By the end of 2022, her retail company Fenice Srl — offering women’s clothing, jewelry, kidswear, furniture and more — was worth around $87.5 million.

Ferragni also became a fixture at New York Fashion Week, posting pictures of herself sitting front row at coveted catwalk shows, cozying up to Karlie Kloss and “The Real Housewives of New York” star Rebecca Minkoff, and using landmarks like the Empire State Building as backdrops in enviable Instagram snaps shared with social media fans. 

It seemed she was unstoppable.

Fall from grace

For Christmas 2022, Ferragni announced a collaboration with the baked-goods company Balocco to sell a special festive cake, or pandoro, for charity.

It was three times pricier than a regular version, but Ferragni claimed that the proceeds would go to support the Regina Margherita Children’s Hospital in Turin, Italy.

Almost immediately, Italian media were suspicious and, before the end of the year, had published damning allegations.

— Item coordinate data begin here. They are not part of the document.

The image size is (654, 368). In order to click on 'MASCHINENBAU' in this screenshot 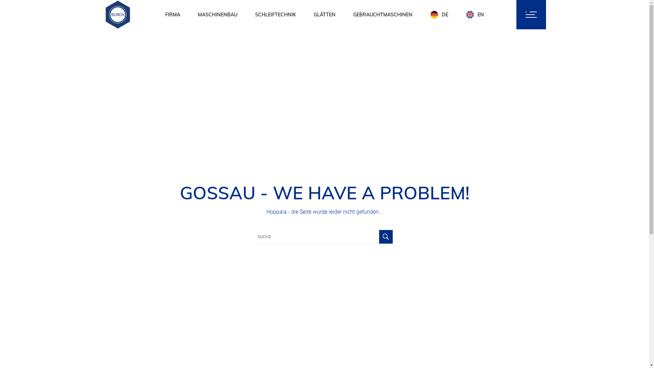, I will do `click(197, 14)`.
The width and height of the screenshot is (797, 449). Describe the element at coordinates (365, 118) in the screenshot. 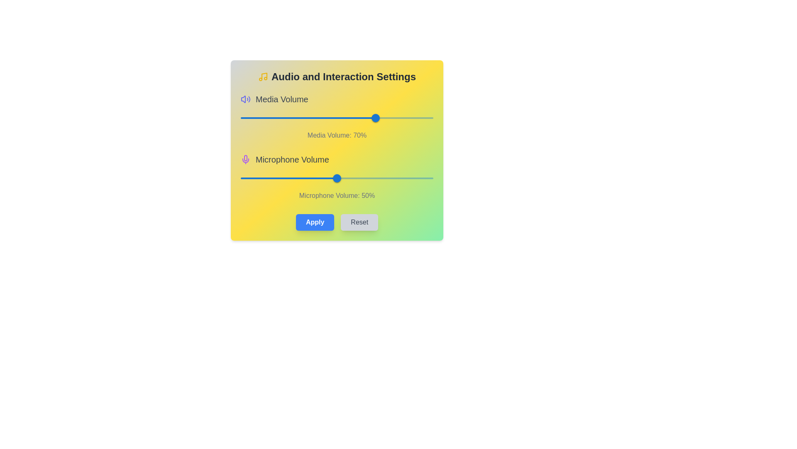

I see `the slider value` at that location.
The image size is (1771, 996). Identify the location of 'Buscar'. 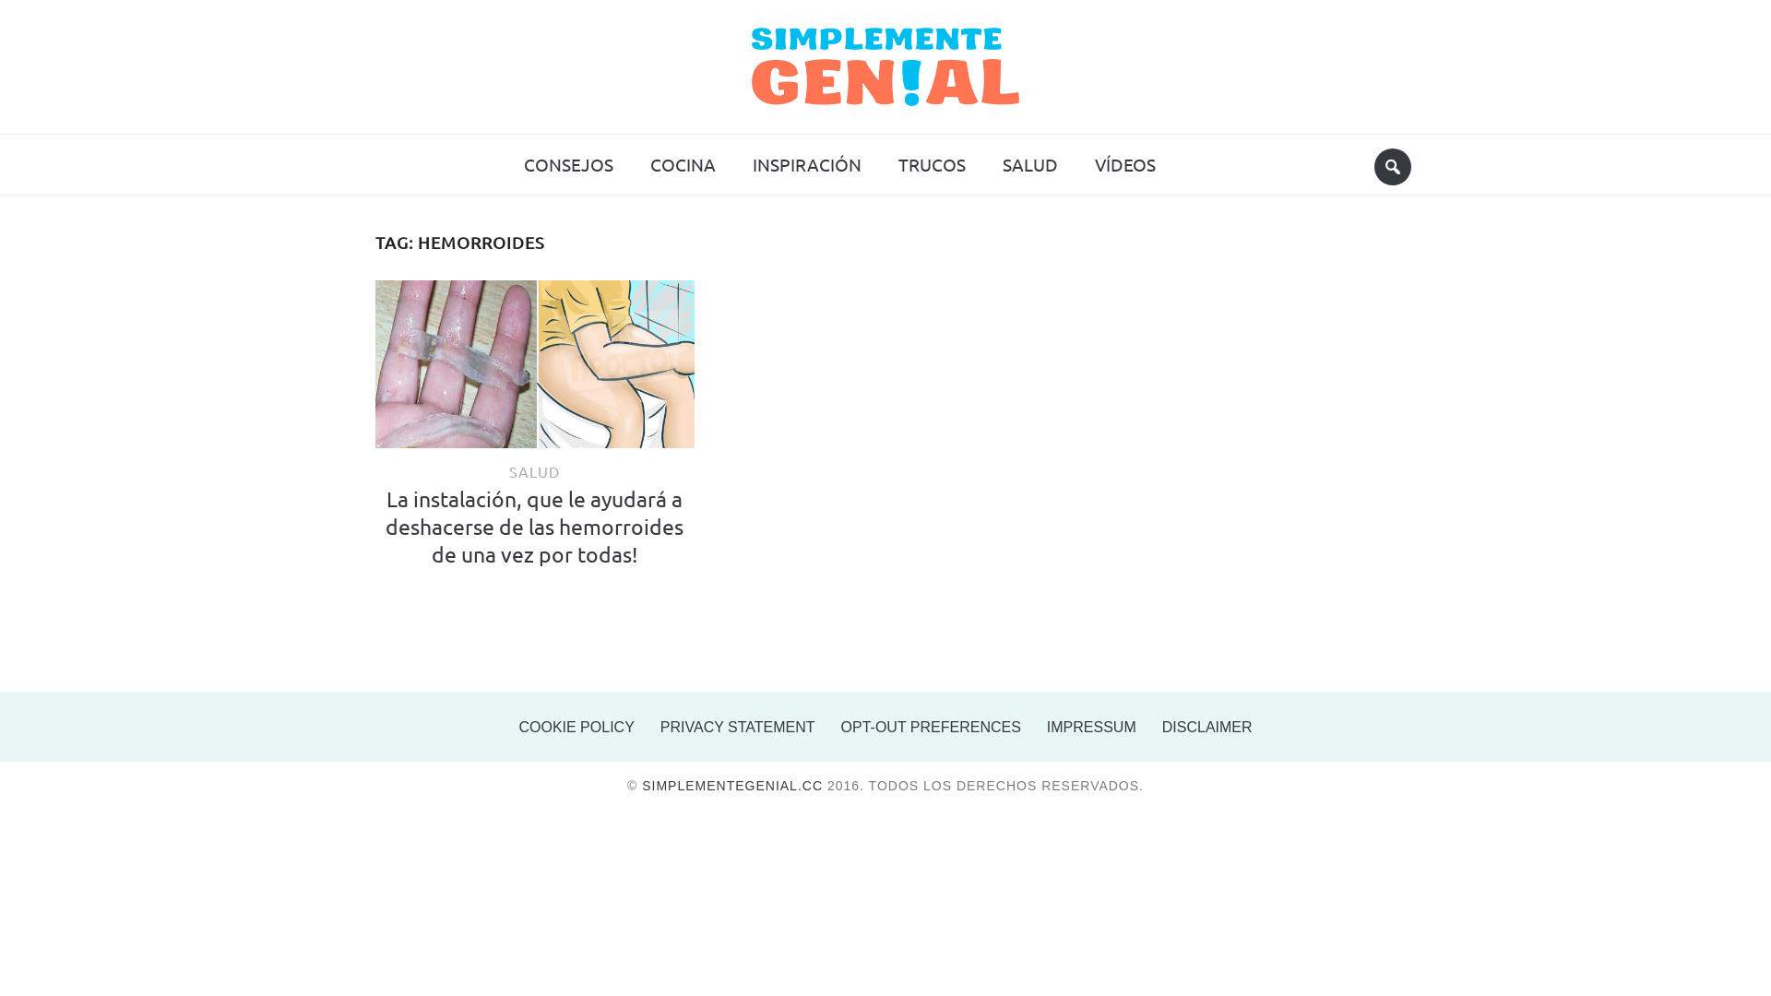
(1373, 167).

Balocco had donated some money to the hospital — $58,000 — albeit long before the cake went on sale. As for Ferragni, she reportedly pocketed a cool million for her endorsement, or around 20 times what went to the sick kids.

An alleged fraud was repeated around a similar scheme with an Easter egg maker, where only $41,650 of the $1.39 million that Ferragni and the manufacturer reportedly earned went to charity

Italian authorities began investigating and eventually charged her with aggravated fraud. She earned the dubious legacy of a statute change named in her dishonor: the Ferragni Law, which threatens fines on any charitable product that doesn’t make clear the exact percentage that will go to a good cause.

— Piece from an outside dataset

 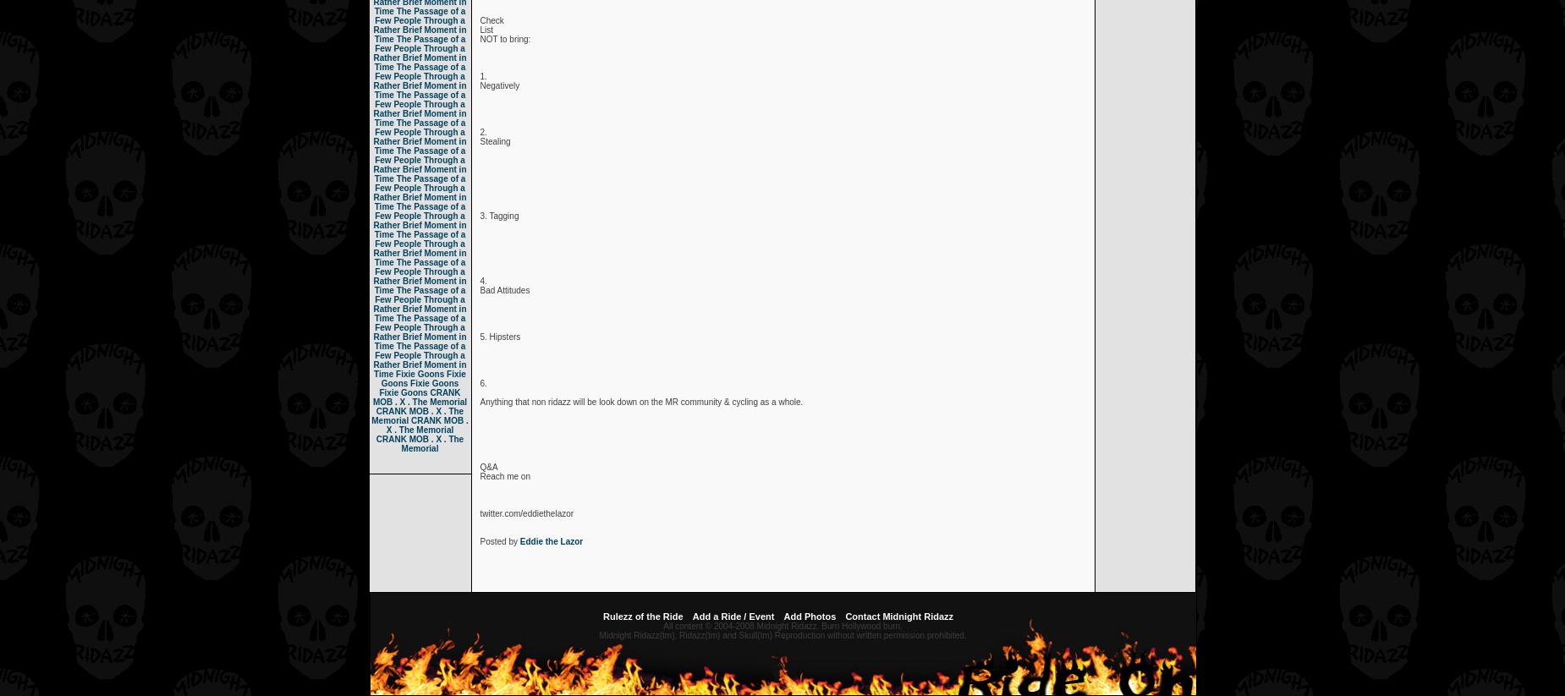 I want to click on 'Contact Midnight Ridazz', so click(x=898, y=617).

Ferragni issued an apology immediately after the controversies emerged, pledging to donate 1 million euros to the children’s hospital in Turin that was involved in the Pandoro initiative. She also paid the 1.2 million euros to the organization involved in the Easter egg scandal.

During a court appearance in November, the influencer said: “Everything we have done, we have done in good faith; none of us has profited.

However, she admitted that she had made a “communication error.”

Rebuild and rebrand?

A judge may have cleared Ferragani, but her public image will take time to rebuild.

While it won’t be an easy feat, other big names have managed to rebrand and recover from public scandals.

Barton Consulting’s Winston Chesterfield says scandal can sometimes humanize famous figures who tout their too-good-to-be-true lives. For instance, Jude Law’s messy private life didn’t preclude him from scoring Dior Homme and Brioni deals, among others.

“It depends on how serious it is, but luxury needs real characters — it can’t rely on models — so the idea brands don’t want to be associated with any kind of controversy? It’s not really true,” he told The Post. “Strong women who rise up again like a phoenix from the ashes get rewarded again.”